Hoteleros y prestadores de servicios turísticos de Acapulco, Guerrero, se preparan para las vacaciones de verano en medio de la difícil situación por las afectaciones en los últimos años de fenómenos naturales, pero con esperanza de que las cosas mejoren.
Trabajadores de la playa Revolcadero, una de las zonas más afectadas por los huracanes Otis, John y el más reciente Erick, que tocó tierra en estas costas en junio, y por el fenómeno mar de fondo, tienen el ánimo muy bajo pues han perdido restaurantes, negocios y hasta la playa.

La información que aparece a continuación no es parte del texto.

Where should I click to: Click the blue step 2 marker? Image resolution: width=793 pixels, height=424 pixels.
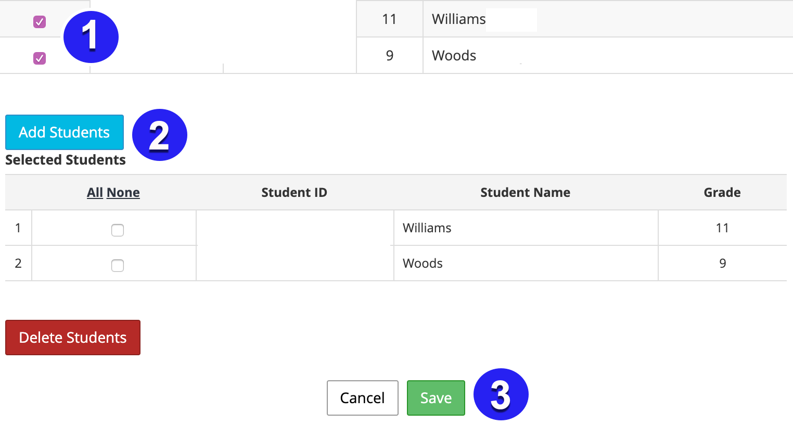(x=160, y=135)
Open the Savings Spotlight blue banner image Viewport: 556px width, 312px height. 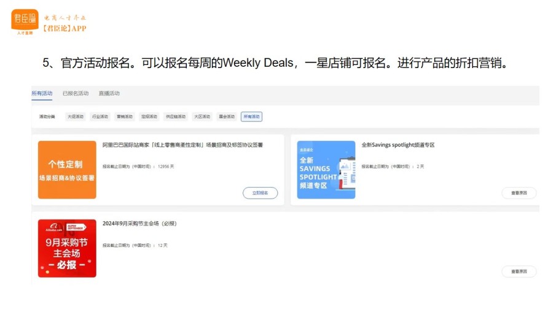point(326,170)
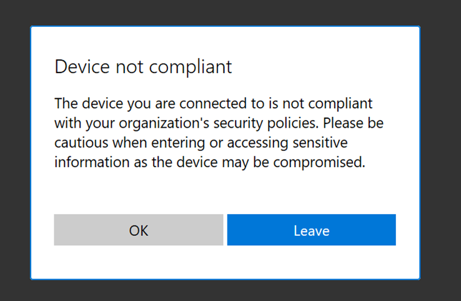
Task: Tap Leave beside the OK button
Action: point(311,230)
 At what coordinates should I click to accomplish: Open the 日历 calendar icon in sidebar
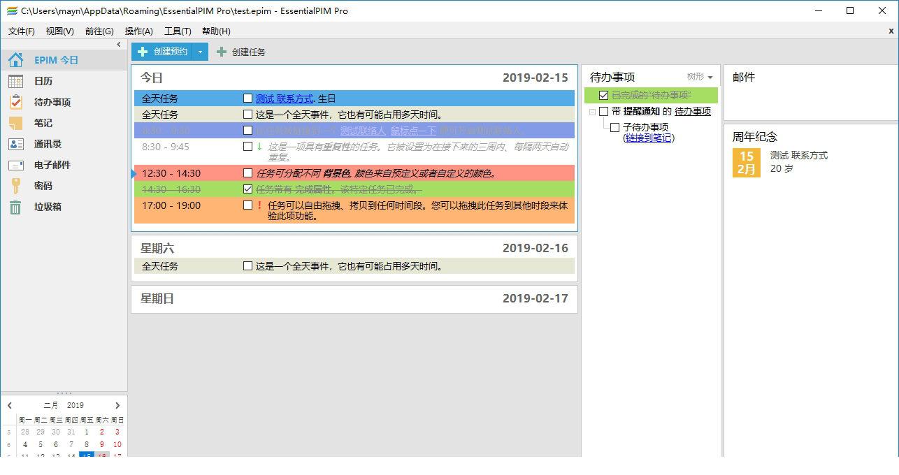point(15,81)
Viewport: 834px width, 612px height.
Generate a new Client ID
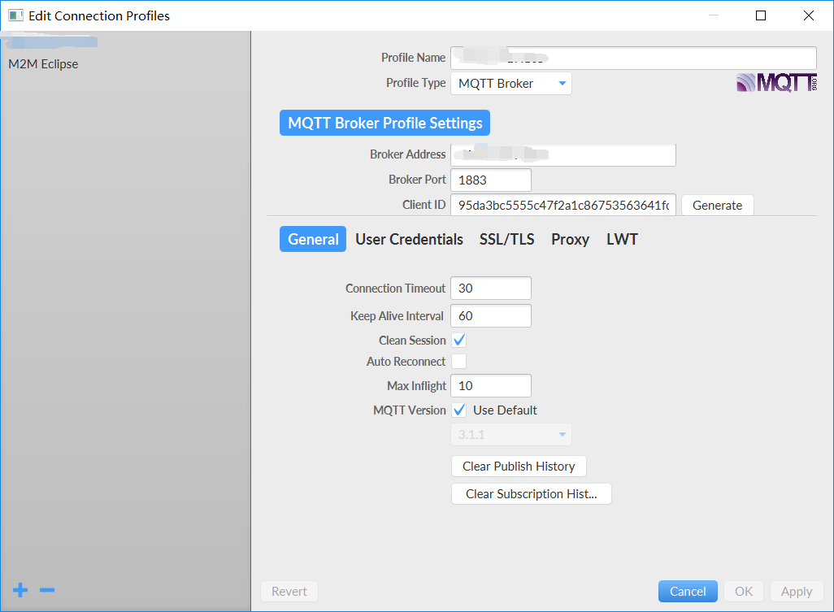(716, 205)
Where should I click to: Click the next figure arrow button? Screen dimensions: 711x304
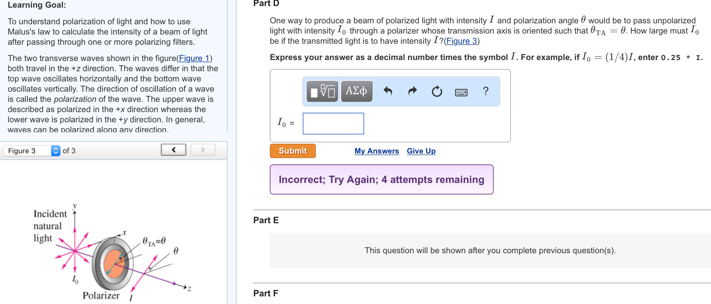coord(203,150)
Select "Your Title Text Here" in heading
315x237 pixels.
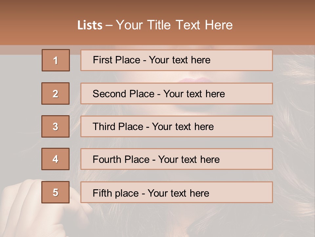coord(174,25)
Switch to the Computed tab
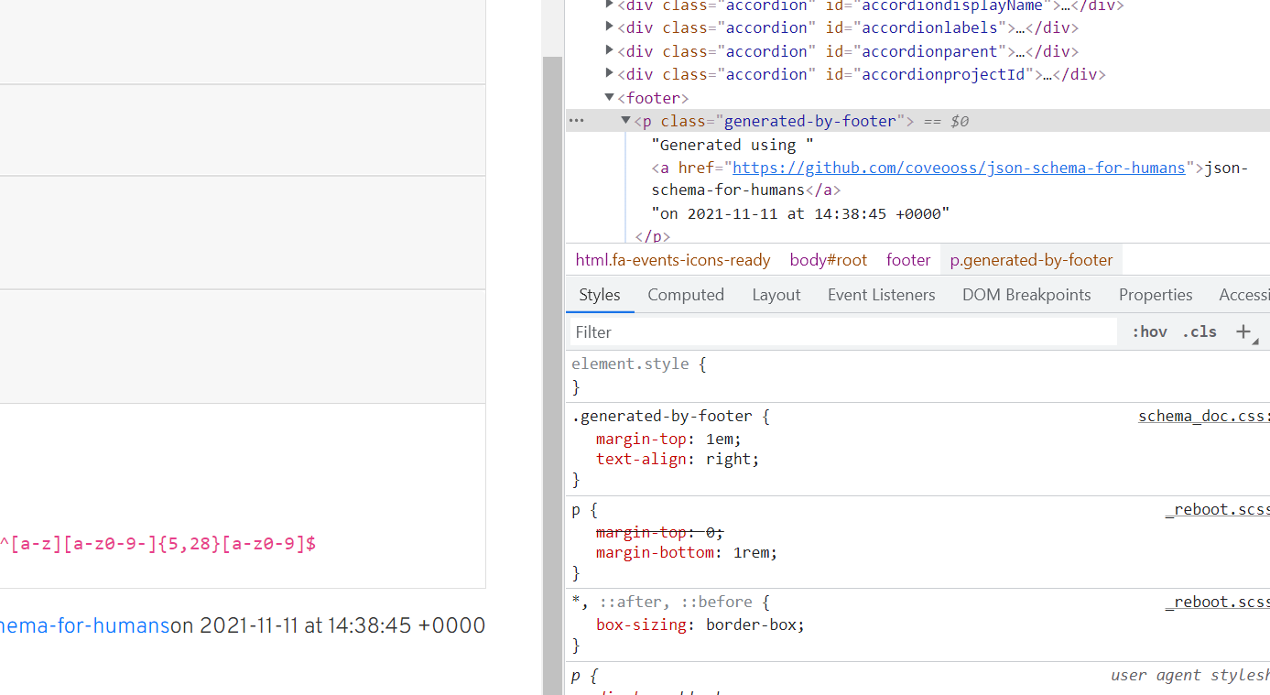The width and height of the screenshot is (1270, 695). point(686,294)
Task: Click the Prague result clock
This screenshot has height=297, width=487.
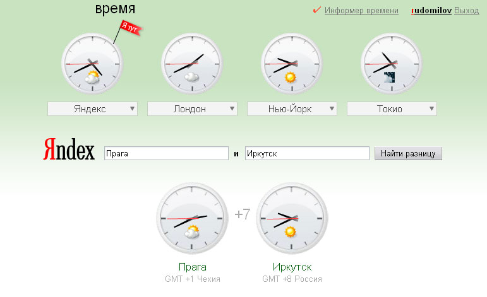Action: click(191, 218)
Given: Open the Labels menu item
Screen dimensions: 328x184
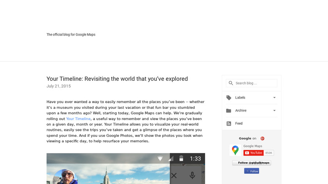Looking at the screenshot, I should (240, 97).
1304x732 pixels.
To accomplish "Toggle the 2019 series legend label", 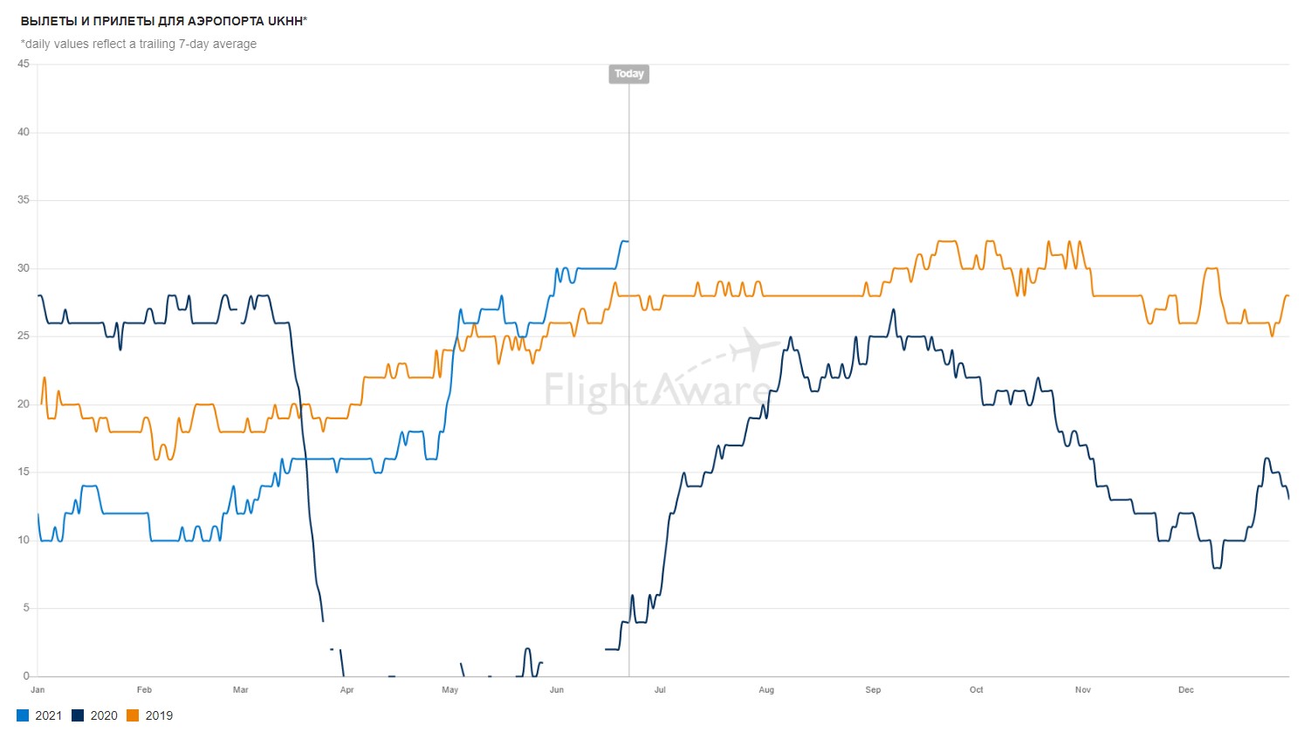I will click(159, 715).
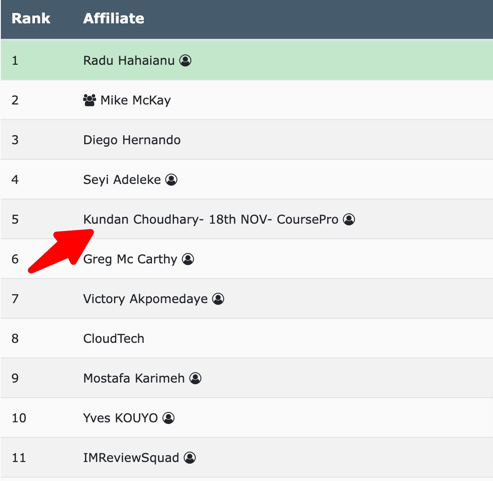
Task: Open IMReviewSquad's profile icon
Action: click(x=190, y=458)
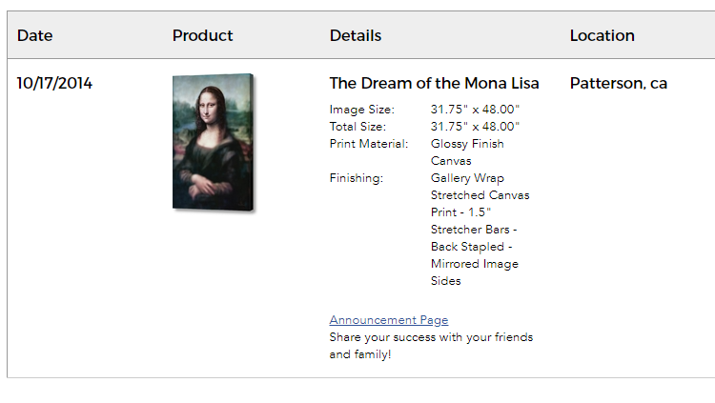Viewport: 715px width, 403px height.
Task: Click the Total Size dimensions value
Action: pyautogui.click(x=475, y=127)
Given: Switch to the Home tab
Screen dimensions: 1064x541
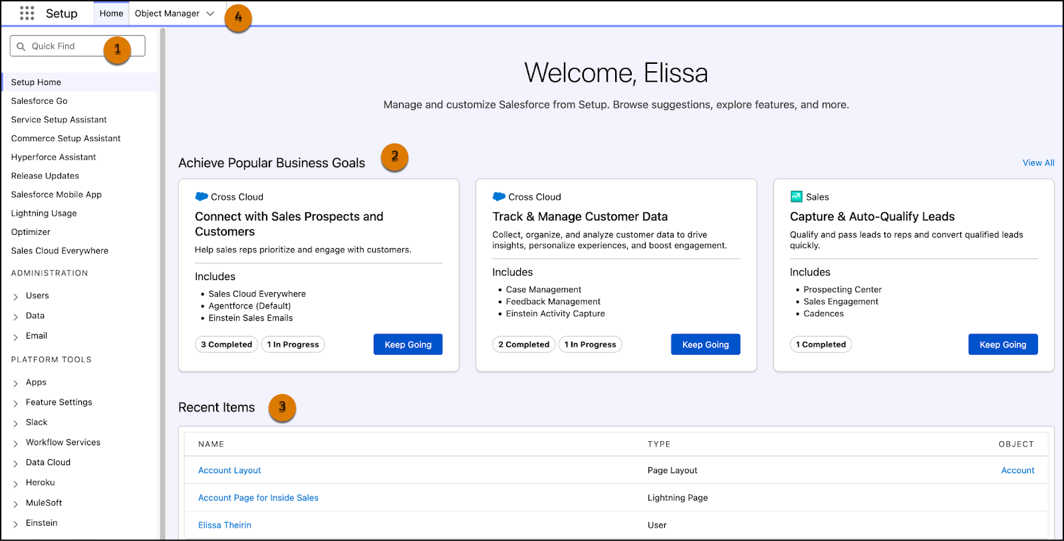Looking at the screenshot, I should point(111,14).
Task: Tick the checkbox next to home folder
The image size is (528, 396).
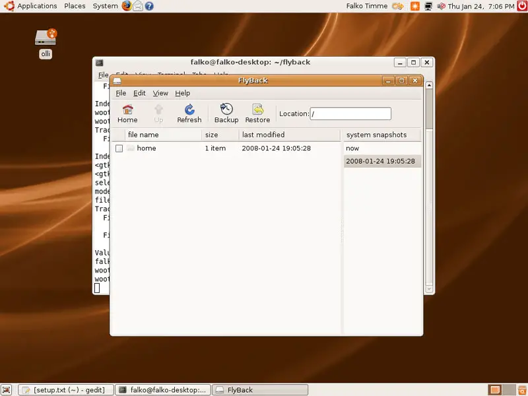Action: click(119, 149)
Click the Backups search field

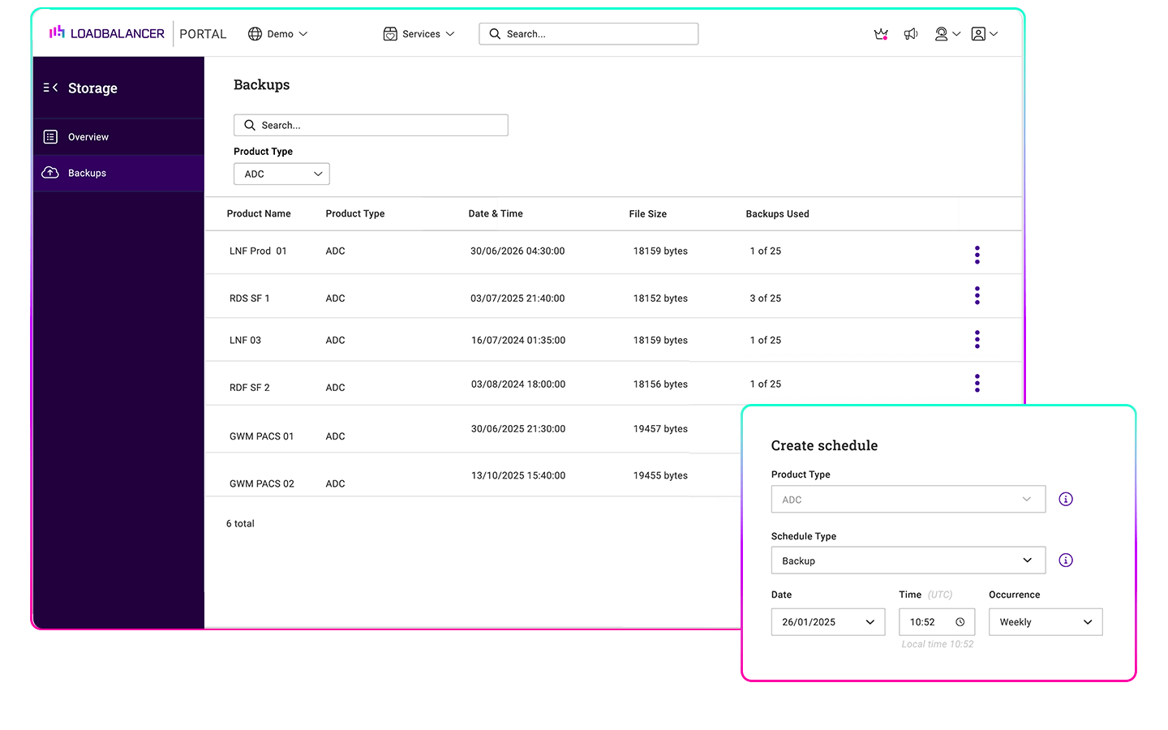coord(371,125)
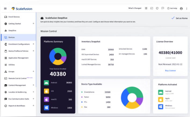Select DeepDive in the sidebar
The height and width of the screenshot is (117, 190).
click(x=12, y=31)
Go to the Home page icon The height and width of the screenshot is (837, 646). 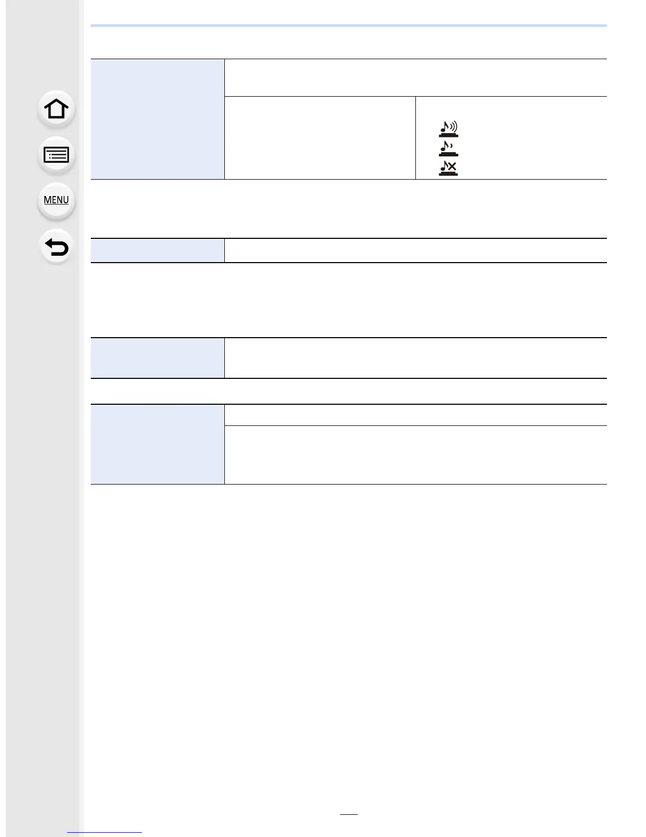(x=56, y=109)
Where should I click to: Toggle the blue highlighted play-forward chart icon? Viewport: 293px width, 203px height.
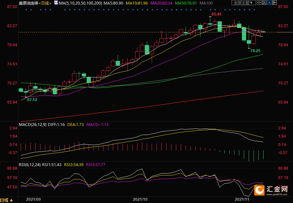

En este lugar, el acceso principal a la playa está destruido desde hace poco menos de dos años, tras el paso del huracán John. En el lugar quedaron destruidos 18 restaurantes y más de 180 locales, entre misceláneas, tiendas de ventas de artículos de playa, artesanías y demás productos.
Julián Godoy es un restaurantero que tiene su negocio en esta playa desde hace 50 años y asegura que nunca había vivido una situación como esta. Además, denunció el abandono de las autoridades, por lo que están desesperados por saber qué pasará con ellos, sus negocios y hasta cuándo volverán a tener listo el lugar para los turistas.
Reconoce que no se ha ido de esa zona a pesar de la destrucción, ya que “no saben hacer otra cosa, más que trabajar en la playa”, atender a los clientes, vivir del turismo y estar cerca del mar.